Back in the day they had STS turbo kits that installed under the vehicle after all the emissions stuff. And now they sell turbo's they have their own lubrication system that doesn't require oil feed or return lines. You just have to get the charge piping up to an intercooler and into the throttle body. They are made by Comp Turbo's.
I crawled under it tonight and looked at it a little closer and I see it now, thanks.

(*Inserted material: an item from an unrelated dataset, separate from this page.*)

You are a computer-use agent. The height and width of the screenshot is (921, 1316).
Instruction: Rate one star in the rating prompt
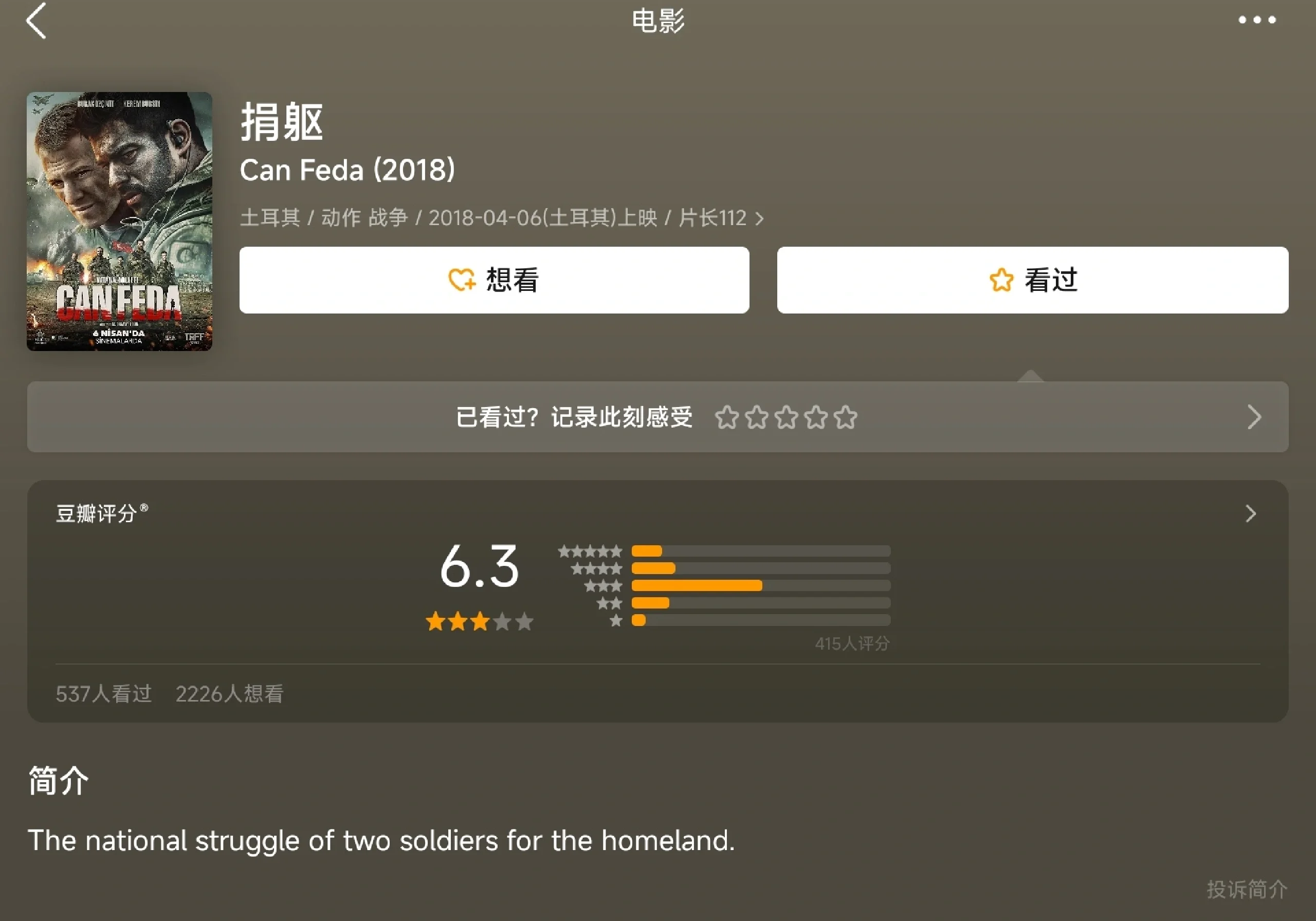[x=727, y=417]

I know the secondary cats on my 17 LT1 Camaro have 2 and they are a lot smaller, but it is ULEV. I know however if you take the primary cats off the secondary do almost nothing for unburnt hydrocarbon smell. I believe the main purpose of the secondary cats is for NOX or some other emission and it works with the stock GM fuel control feedback loop. So I would probably just keep the front 2 since I know those should keep down the unburnt hydrocarbon smell that sticks to your clothes and hair. Even though I would be running E85 99.9% of the time, from my experience even with E85 it still smells almost the same as regular gas unfortunately.

I remember the Squires turbos, I guess they went out of popularity I'm assuming since they were mounted so far they just couldn't make the same boost levels and people wanted more.

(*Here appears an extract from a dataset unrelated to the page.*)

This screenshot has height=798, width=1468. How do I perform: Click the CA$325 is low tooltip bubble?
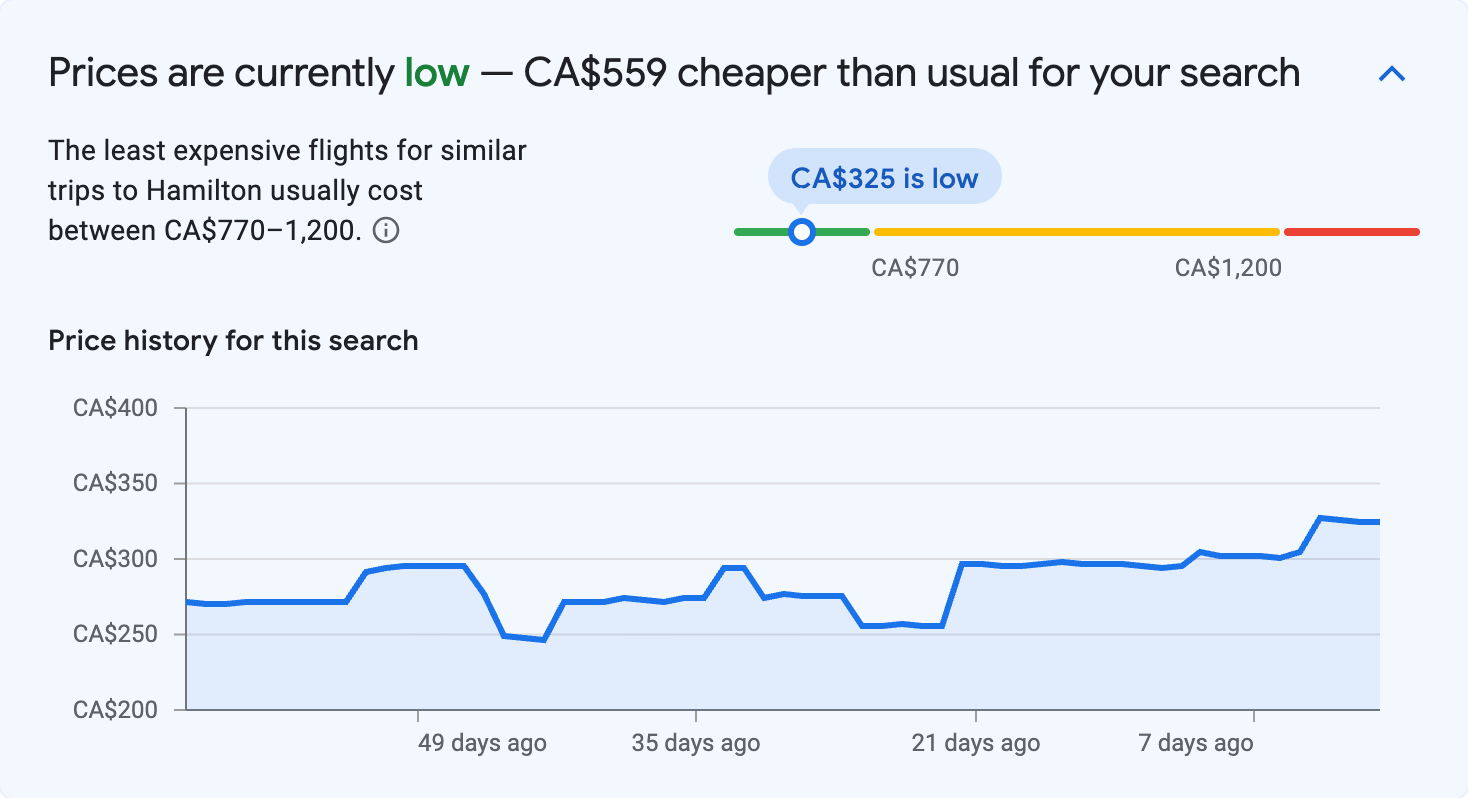coord(884,176)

I've never really had a chance to see how a modern OEM turbo setup is. I am assuming they have the cats before the turbos? I would think cat light off would be more important to OEMs than turbo lag.

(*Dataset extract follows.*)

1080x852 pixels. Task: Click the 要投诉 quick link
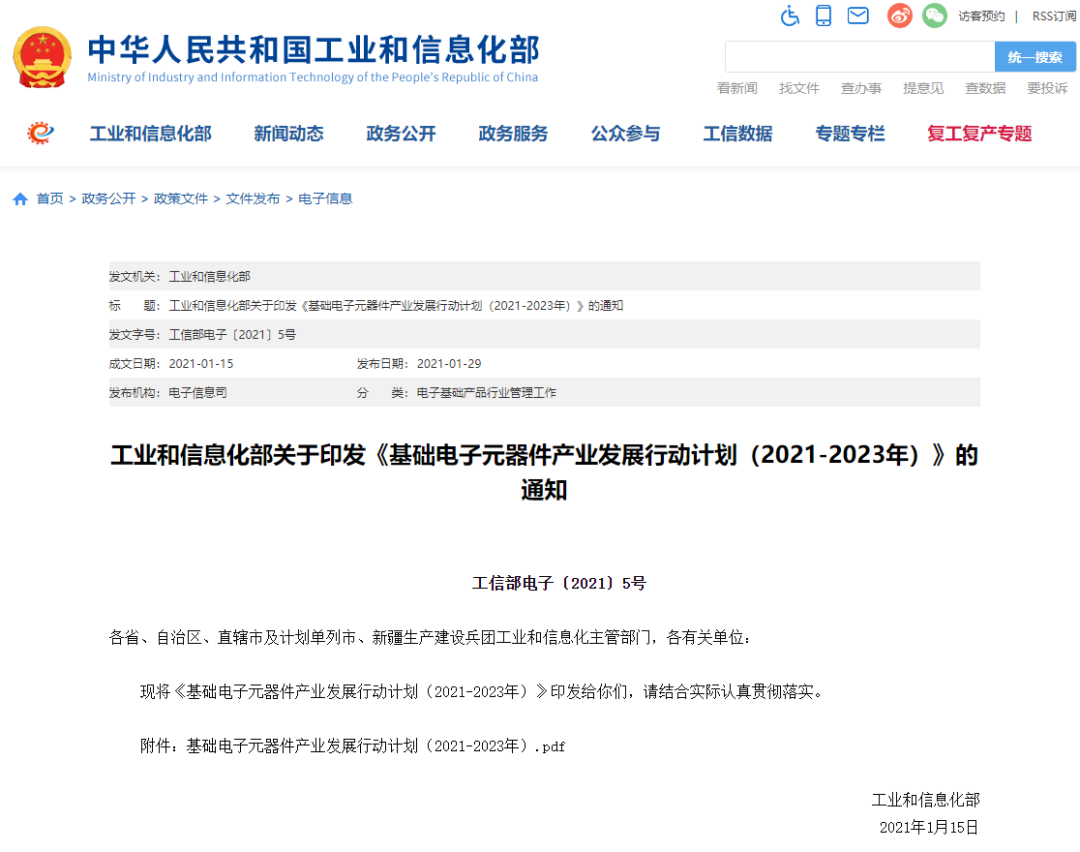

Because of this as well as throwing off the factory O2 feedback loop, I would assume not too many people are able to get the factory narrowbands and ECU to play nice with turbo exhaust setups, I am leaning more and more towards a supercharger again although I still can't understand why turbos can be so much cheaper than superchargers, but I guess Chinese haven't copied superchargers yet like they have turbos haha.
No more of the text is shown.